== Task input

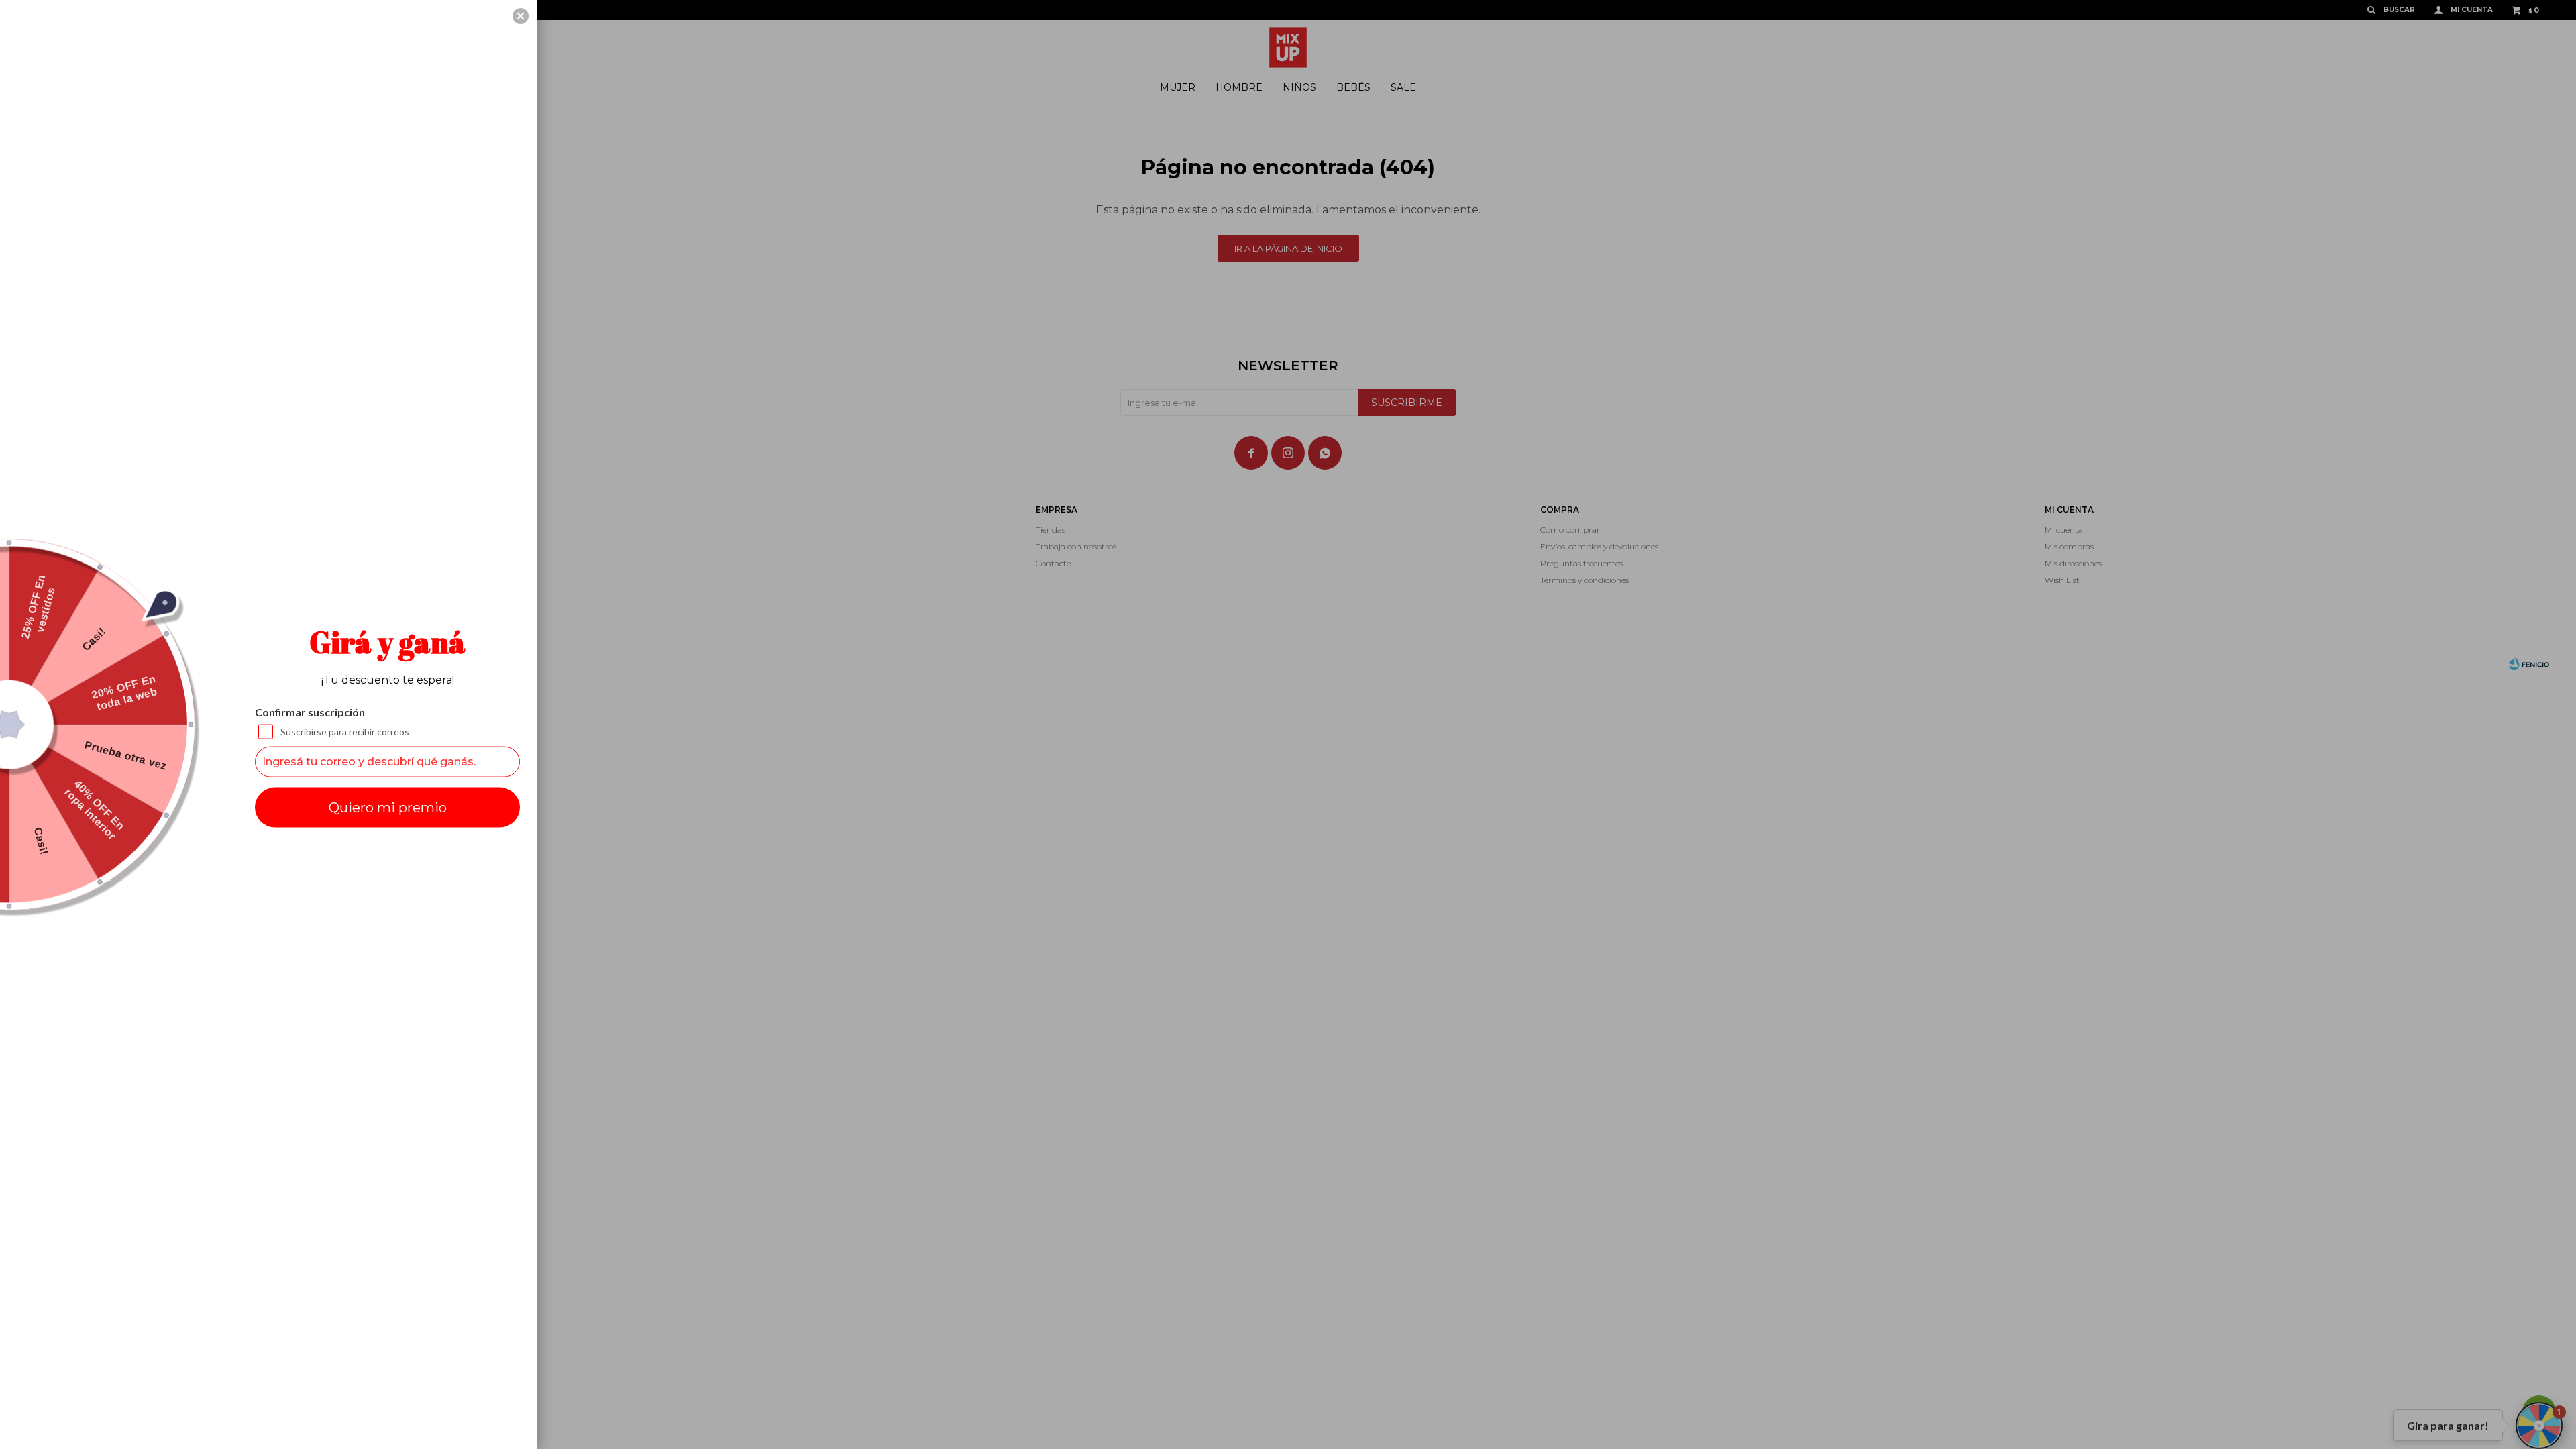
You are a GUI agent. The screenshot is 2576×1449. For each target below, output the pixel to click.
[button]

====
== Task input

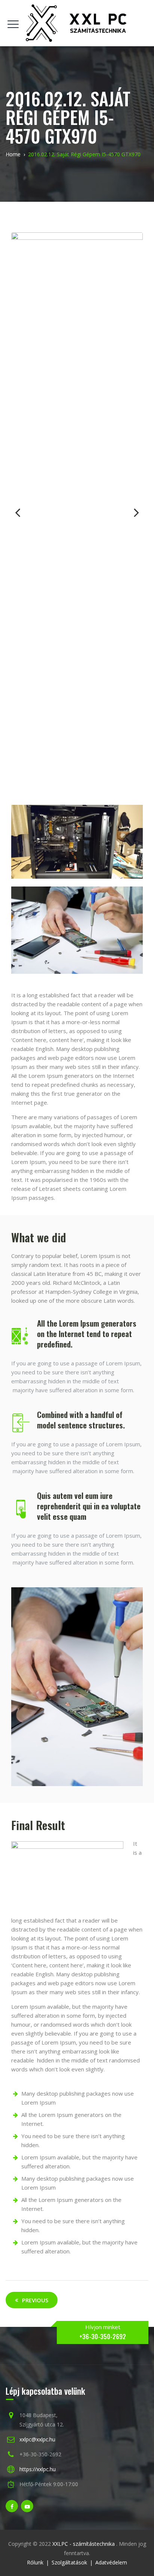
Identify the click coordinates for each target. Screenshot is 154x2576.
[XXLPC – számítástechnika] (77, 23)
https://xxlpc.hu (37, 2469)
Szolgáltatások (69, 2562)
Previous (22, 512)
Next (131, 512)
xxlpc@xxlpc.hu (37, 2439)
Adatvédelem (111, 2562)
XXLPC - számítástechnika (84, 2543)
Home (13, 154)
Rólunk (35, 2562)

====

### What you need to do
Return, unchanged, the run of lines above that opens with the line containing "Identify the click" and closes with the line containing "Rólunk (35, 2562)". Include both.

### Answer to this problem
Identify the click coordinates for each target. Screenshot is 154x2576.
[XXLPC – számítástechnika] (77, 23)
https://xxlpc.hu (37, 2469)
Szolgáltatások (69, 2562)
Previous (22, 512)
Next (131, 512)
xxlpc@xxlpc.hu (37, 2439)
Adatvédelem (111, 2562)
XXLPC - számítástechnika (84, 2543)
Home (13, 154)
Rólunk (35, 2562)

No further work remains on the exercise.